Une œuvre exceptionnelle et abordant une période historique dramatique (l’Allemagne sous les nazis), avec un autre angle de vue, non sanguinaire, non «corporel » pourrait-on dire, mais spirituel.
Tuer le corps ou l’esprit.
Lequel est pire ?
Le héros, Siggi, est un enfant délinquant juvénile, enfermé en maison de correction pour une kleptomanie particulière. Il dérobe les peintures qu’il estime « en danger » de destruction.
C’est lors d’une punition sur le thème « les joies du devoir » que nous remontons le fil de son histoire et atteignons la source de tous ses maux.
Pour illustrer le sujet de la rédaction, il relate l’attitude de son père, agent de police sous le régime nazi. Régime qui ordonna l’interdiction aux peintres Juifs (donc auteurs d’un art « dégénéré ») de peindre.
Or, cet agent est ami d’enfance du peintre expressionniste Nansen et se voit dans l’obligation de lui intimer les consignes drastiques du « pouvoir ».
Sauf que…
Sauf que Nansen a sauvé l’agent de la noyade lorsqu’ils étaient enfants, sauf que Nansen, en véritable artiste, est épris de liberté et traite ces injonctions ridicules avec désinvolture (il continue à peindre…en cachette !), sauf que l’agent de police prend sa mission à coeur, en fait un devoir zélé, et finit par harceler le peintre en brûlant ses toiles.

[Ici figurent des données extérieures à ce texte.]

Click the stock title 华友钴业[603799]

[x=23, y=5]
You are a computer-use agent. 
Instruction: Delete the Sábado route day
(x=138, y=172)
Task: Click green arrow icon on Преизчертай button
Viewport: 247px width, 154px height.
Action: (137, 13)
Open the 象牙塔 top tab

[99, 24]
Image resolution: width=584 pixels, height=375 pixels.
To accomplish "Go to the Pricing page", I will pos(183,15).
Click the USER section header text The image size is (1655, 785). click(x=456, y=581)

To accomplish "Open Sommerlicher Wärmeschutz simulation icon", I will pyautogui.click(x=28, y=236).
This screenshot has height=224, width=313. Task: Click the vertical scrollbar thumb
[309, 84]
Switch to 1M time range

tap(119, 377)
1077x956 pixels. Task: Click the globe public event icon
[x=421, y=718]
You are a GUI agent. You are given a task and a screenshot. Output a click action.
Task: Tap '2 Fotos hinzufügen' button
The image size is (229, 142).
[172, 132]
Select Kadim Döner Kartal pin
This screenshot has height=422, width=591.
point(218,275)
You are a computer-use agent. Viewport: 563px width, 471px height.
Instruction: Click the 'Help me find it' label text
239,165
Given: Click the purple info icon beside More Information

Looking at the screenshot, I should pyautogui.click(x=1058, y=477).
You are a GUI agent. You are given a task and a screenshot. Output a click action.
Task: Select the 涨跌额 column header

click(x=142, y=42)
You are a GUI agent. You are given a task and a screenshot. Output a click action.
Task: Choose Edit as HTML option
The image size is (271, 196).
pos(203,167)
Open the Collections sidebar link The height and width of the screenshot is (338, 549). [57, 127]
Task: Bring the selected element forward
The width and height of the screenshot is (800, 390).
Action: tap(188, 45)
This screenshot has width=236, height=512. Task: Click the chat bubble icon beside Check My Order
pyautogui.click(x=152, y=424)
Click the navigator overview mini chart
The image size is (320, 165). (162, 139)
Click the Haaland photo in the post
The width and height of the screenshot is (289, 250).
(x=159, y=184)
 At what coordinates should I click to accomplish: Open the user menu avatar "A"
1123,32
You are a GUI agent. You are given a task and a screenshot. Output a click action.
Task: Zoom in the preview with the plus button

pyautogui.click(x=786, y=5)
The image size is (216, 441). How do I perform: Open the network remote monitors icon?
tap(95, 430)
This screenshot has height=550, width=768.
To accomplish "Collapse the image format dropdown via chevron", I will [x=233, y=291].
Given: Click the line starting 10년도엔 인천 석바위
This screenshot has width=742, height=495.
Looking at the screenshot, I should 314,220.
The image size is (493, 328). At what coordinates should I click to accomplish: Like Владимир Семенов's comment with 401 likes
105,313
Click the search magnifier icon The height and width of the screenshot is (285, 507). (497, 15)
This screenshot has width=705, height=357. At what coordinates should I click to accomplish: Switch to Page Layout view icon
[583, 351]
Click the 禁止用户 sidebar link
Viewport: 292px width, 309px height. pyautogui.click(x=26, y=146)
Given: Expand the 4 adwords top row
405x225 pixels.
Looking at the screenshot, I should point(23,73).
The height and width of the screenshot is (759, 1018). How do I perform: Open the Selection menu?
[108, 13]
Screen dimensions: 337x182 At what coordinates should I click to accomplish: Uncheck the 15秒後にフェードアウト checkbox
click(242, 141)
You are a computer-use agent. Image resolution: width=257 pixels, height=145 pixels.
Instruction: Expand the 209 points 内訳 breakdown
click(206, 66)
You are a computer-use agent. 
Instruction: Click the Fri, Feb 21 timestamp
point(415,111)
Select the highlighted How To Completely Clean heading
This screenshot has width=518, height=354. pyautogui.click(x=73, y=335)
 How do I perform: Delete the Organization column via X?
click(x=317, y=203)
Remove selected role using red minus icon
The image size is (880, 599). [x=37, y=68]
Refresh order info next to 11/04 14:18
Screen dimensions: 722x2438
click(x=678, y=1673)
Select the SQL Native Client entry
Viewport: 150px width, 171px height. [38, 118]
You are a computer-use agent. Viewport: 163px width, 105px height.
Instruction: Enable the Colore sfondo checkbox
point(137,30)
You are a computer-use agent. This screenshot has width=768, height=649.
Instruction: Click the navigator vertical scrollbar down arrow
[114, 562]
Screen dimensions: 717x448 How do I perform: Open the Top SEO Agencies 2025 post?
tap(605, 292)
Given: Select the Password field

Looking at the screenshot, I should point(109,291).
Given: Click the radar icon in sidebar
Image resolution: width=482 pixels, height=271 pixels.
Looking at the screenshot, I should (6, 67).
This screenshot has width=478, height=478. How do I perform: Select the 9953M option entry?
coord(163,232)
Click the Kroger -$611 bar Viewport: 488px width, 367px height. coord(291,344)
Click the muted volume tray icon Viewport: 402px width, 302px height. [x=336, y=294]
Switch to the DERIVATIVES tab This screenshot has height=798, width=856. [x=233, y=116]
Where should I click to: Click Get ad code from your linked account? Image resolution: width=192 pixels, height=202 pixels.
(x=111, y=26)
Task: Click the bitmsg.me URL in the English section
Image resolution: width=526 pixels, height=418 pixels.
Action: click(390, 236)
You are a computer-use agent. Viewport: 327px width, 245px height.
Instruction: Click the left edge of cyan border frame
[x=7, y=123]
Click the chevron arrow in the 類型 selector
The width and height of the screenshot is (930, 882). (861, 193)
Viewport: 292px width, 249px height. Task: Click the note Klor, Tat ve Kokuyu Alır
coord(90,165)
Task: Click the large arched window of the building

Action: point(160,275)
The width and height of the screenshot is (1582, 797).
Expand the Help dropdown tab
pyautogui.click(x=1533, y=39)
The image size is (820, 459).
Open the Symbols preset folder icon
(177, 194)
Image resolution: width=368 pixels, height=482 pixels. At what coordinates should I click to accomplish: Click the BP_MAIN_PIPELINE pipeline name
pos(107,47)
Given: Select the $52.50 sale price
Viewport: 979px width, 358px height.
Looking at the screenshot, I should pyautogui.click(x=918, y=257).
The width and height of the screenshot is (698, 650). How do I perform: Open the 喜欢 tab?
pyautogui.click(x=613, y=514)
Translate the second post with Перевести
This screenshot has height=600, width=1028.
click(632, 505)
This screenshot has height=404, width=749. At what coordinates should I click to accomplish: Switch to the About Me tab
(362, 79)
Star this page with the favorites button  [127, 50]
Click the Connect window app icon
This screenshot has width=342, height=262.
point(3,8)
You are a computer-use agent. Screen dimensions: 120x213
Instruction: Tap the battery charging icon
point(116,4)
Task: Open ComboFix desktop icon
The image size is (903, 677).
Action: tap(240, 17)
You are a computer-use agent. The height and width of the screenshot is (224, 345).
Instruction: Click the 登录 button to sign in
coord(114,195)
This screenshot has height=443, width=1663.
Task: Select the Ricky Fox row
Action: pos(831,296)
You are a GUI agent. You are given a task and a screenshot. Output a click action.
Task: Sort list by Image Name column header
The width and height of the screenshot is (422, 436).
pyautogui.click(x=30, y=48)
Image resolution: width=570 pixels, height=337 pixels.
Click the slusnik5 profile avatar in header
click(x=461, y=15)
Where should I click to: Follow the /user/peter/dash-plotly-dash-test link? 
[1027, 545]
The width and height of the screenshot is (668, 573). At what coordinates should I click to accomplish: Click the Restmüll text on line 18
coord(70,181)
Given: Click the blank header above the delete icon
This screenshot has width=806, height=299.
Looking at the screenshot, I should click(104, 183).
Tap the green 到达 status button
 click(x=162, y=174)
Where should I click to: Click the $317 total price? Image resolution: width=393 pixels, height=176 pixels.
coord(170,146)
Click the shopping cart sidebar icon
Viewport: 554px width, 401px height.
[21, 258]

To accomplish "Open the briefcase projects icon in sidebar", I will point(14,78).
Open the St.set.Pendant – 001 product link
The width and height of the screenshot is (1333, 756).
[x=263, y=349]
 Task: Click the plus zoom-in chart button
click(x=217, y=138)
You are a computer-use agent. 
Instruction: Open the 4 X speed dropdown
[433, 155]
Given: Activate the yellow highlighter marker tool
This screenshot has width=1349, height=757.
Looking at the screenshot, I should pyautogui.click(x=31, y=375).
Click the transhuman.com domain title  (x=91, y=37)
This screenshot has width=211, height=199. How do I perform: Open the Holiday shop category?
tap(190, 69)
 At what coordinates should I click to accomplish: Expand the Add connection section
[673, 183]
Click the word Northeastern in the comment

Siggi, ami du peintre, est déchiré et traumatisé par l’entêtement d’un père qu’il ne comprend pas, qu’il ne suit pas dans sa folie à servir le pouvoir, au mépris de tout sentiment personnel, au mépris d’un passé d’affection et de respect.
Témoin des autodafés d’œuvres, il finit par avoir des hallucinations visuelles et voit des feux consumer les toiles des musées, toiles qu’il doit sauver, croit-il, de la folie de son père.
En filigrane, les grandes questions sont posées : où commence et s’arrête le devoir en temps de guerre, que devient la conscience individuelle, l’être humain peut-il perdre tout repère intime pour se fondre dans l’impersonnalité d’un pouvoir destructeur (on sait que la réponse est oui…), le rapport entre le devoir et le plaisir d’asservir autrui, etc…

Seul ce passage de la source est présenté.